- [What to do]: In the llama.cpp loading output below, which settings have a note in parentheses after their value? List each setting with its value and that note.

- [Document passage]:
══════════

Closed mh4ckt3mh4ckt1c4s closed 1 year ago
Same for me with model Pi3141/alpaca-native-7B-ggml
Output from llama.cpp
llama.cpp: loading model from ./models/ggml-model-q5_1.bin
llama_model_load_internal: format = ggjt v1 (latest)
llama_model_load_internal: n_vocab = 32000
llama_model_load_internal: n_ctx = 2048
llama_model_load_internal: n_embd = 4096
llama_model_load_internal: n_mult = 256
llama_model_load_internal: n_head = 32
llama_model_load_internal: n_layer = 32
llama_model_load_internal: n_rot = 128
llama_model_load_internal: ftype = 9 (mostly Q5_1)
llama_model_load_internal: n_ff = 11008
llama_model_load_internal: n_parts = 1
llama_model_load_internal: model size = 7B
llama_model_load_internal: ggml ctx size = 68,20 KB
llama_model_load_internal: mem required = 6612,58 MB (+ 1026,00 MB per state)

══════════

- [Extracted data]:
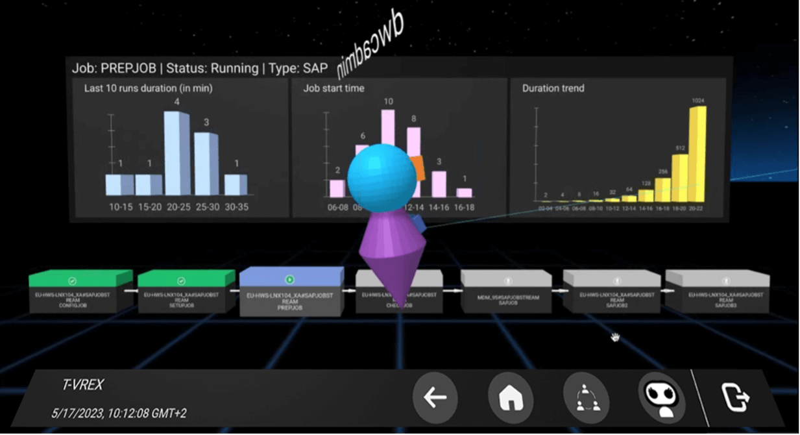Image resolution: width=800 pixels, height=435 pixels.
Task: Open the robot avatar assistant
Action: (661, 397)
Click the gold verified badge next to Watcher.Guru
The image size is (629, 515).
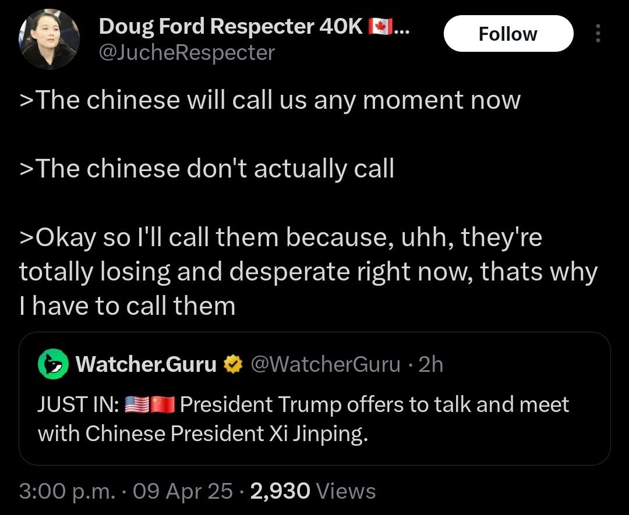point(232,364)
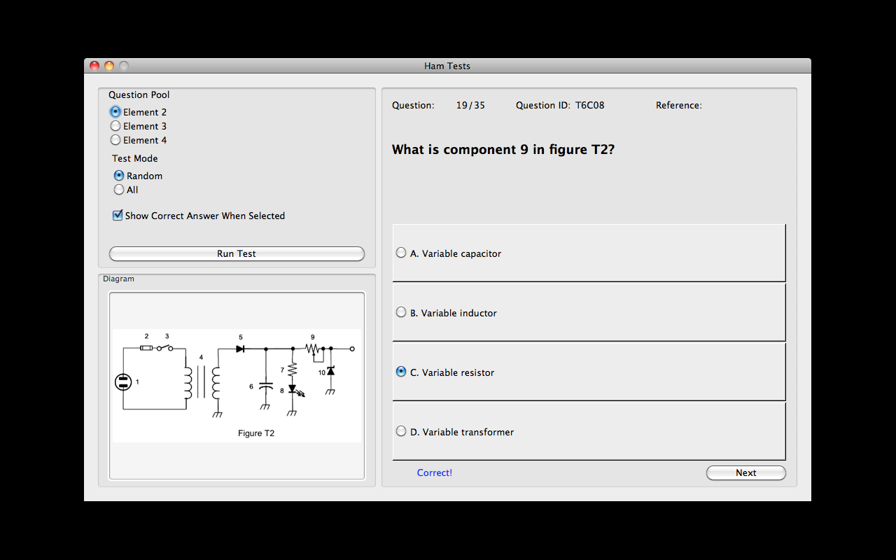Screen dimensions: 896x560
Task: Click the transformer symbol labeled 4
Action: tap(202, 382)

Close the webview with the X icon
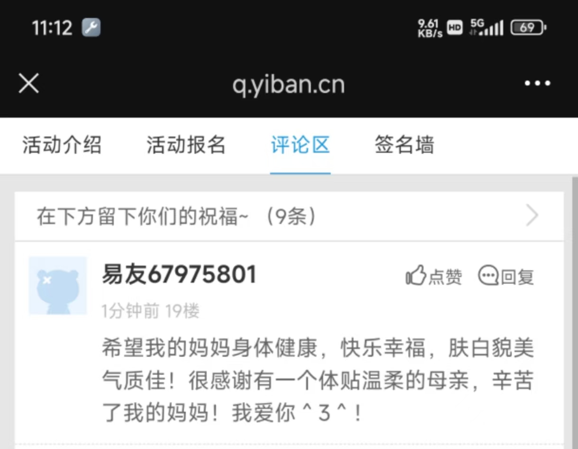[x=28, y=84]
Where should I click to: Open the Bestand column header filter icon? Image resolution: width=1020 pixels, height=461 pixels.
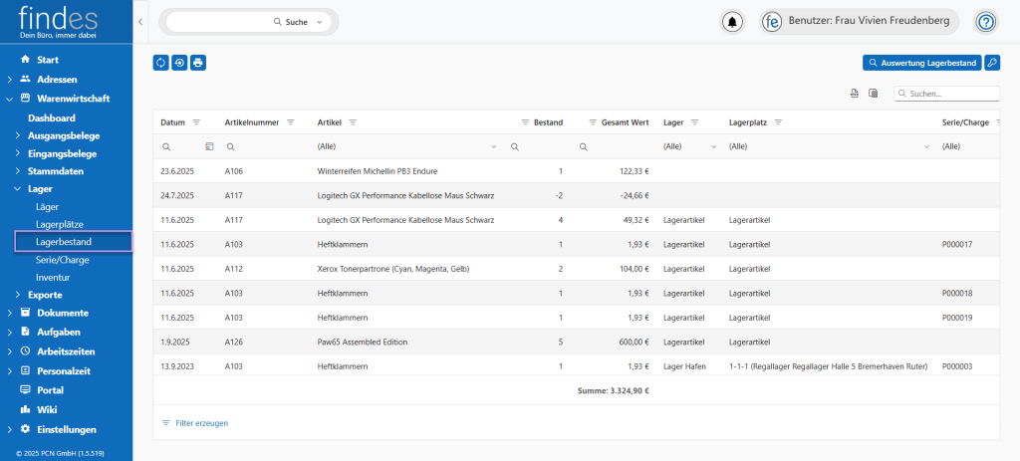point(525,122)
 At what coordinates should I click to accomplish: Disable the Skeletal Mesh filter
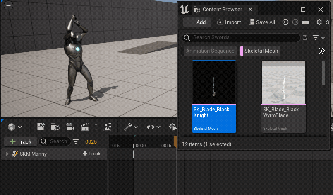click(261, 51)
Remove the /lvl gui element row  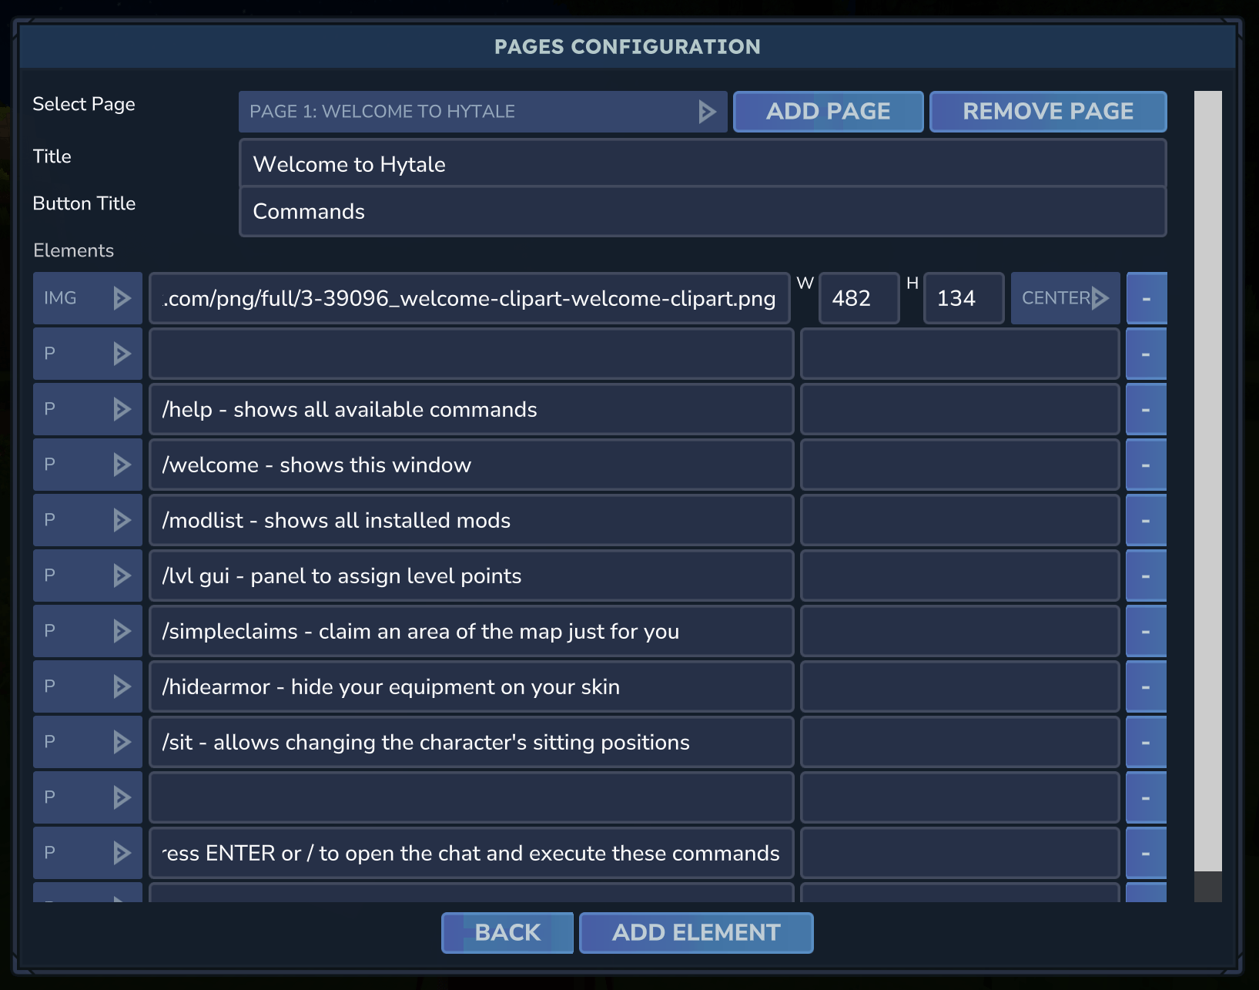tap(1146, 576)
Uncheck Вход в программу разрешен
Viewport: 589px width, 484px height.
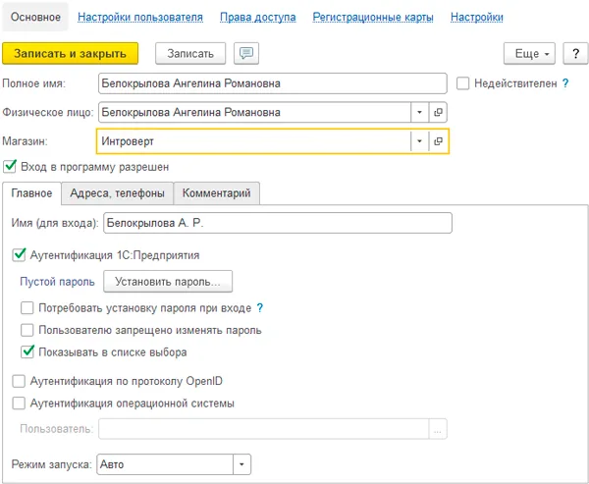pyautogui.click(x=10, y=167)
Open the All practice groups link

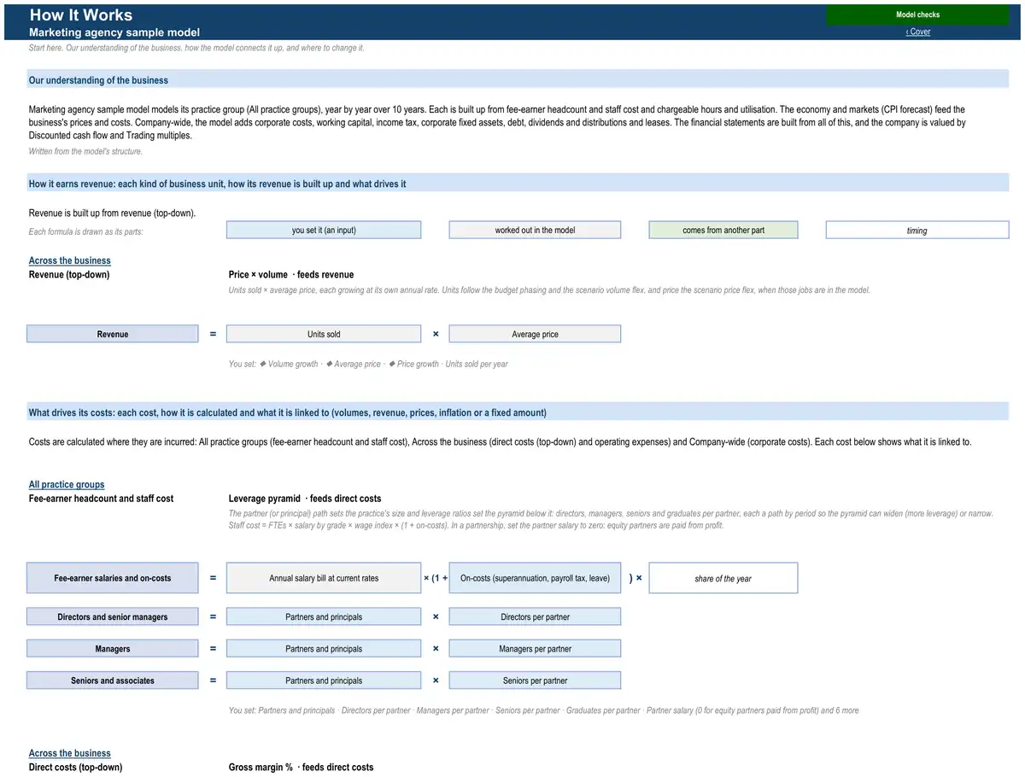67,484
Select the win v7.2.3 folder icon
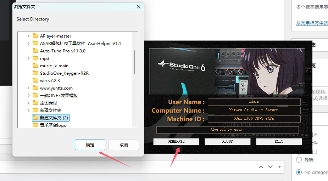 point(35,81)
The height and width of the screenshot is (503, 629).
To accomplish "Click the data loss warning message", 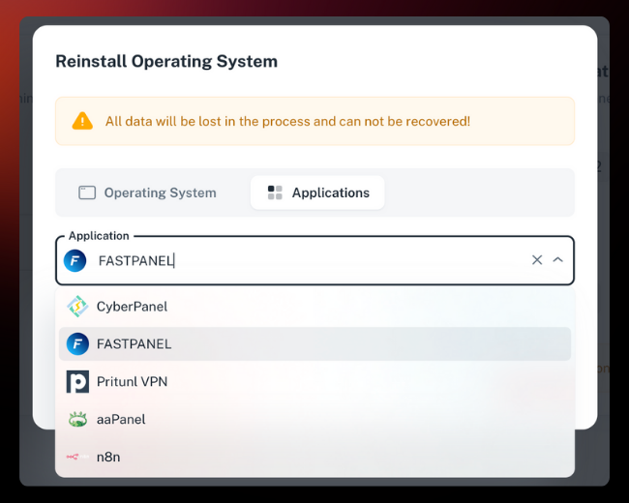I will click(287, 121).
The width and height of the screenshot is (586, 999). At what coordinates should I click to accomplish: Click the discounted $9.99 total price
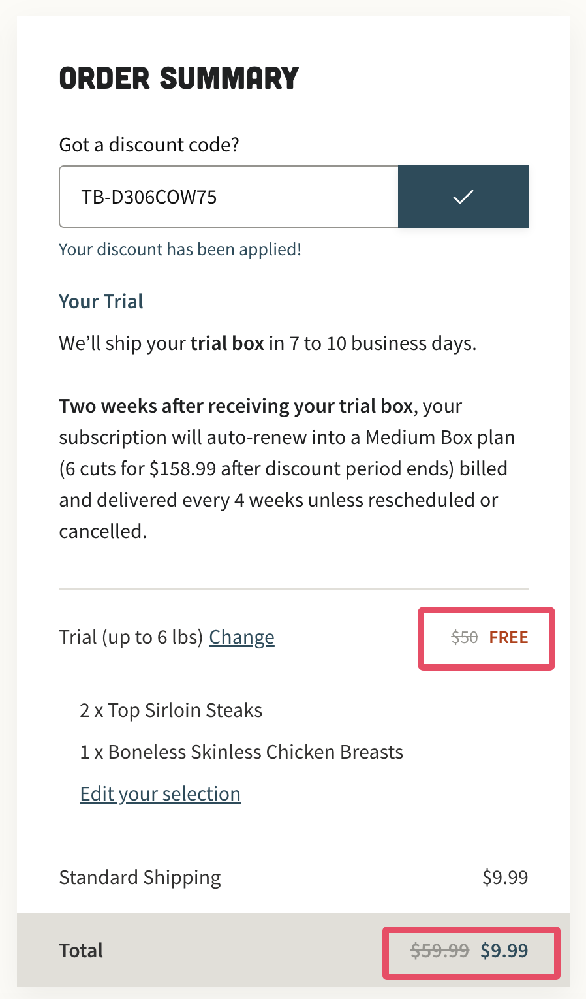(x=504, y=951)
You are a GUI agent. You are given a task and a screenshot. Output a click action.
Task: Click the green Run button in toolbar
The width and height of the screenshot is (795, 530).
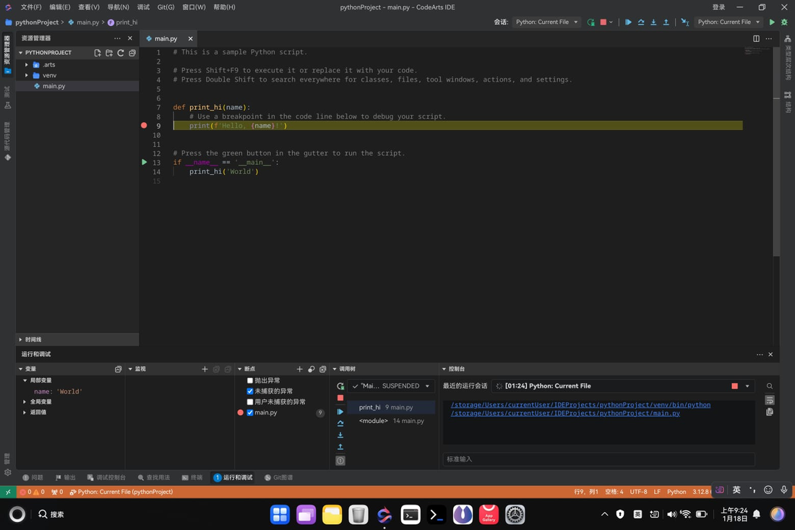tap(772, 22)
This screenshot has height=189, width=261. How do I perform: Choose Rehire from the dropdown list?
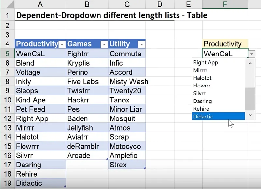[218, 109]
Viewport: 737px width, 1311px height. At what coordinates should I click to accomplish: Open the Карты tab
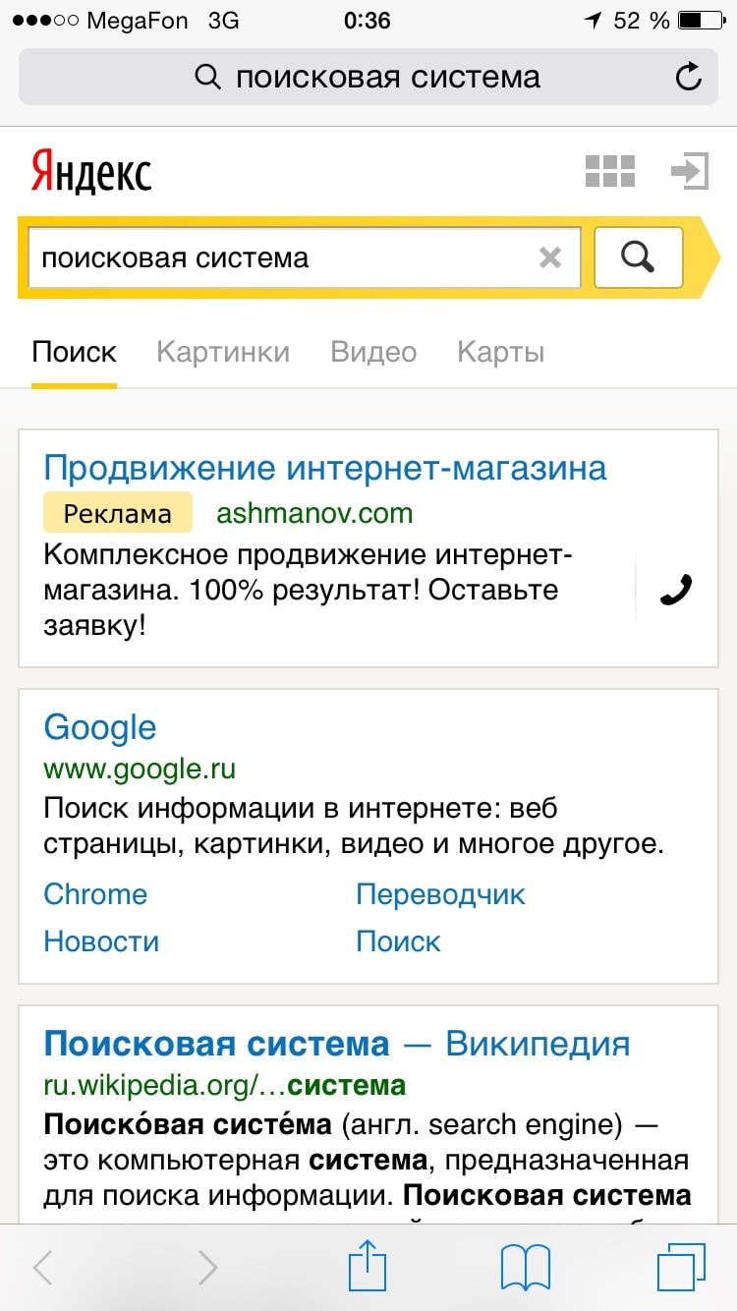point(500,352)
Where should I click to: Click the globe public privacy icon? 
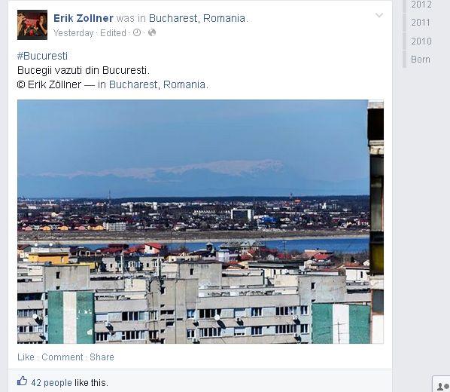pyautogui.click(x=152, y=32)
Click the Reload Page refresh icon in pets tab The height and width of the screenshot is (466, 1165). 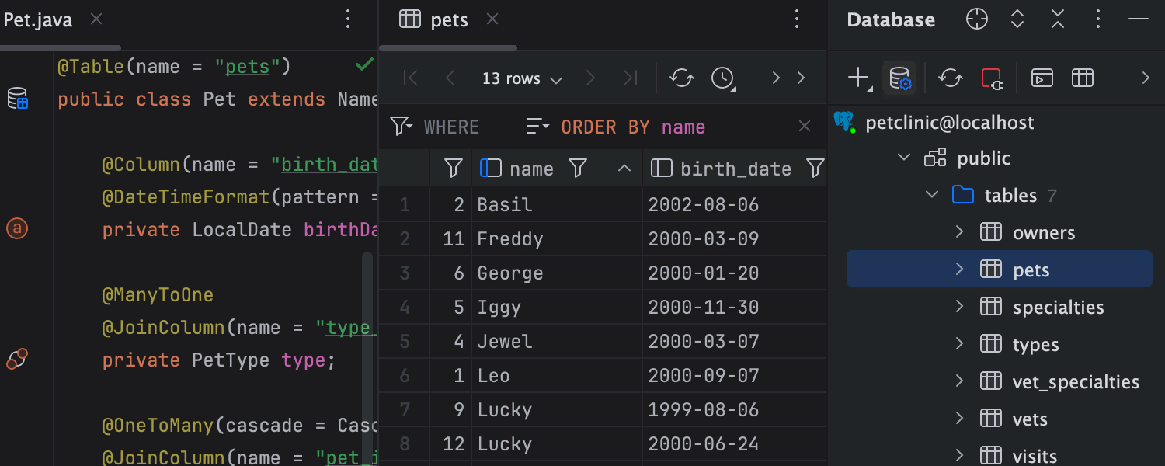coord(681,78)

══════════

- [Exercise answer]:
- format = ggjt v1 (latest)
- ftype = 9 (mostly Q5_1)
- mem required = 6612,58 MB (+ 1026,00 MB per state)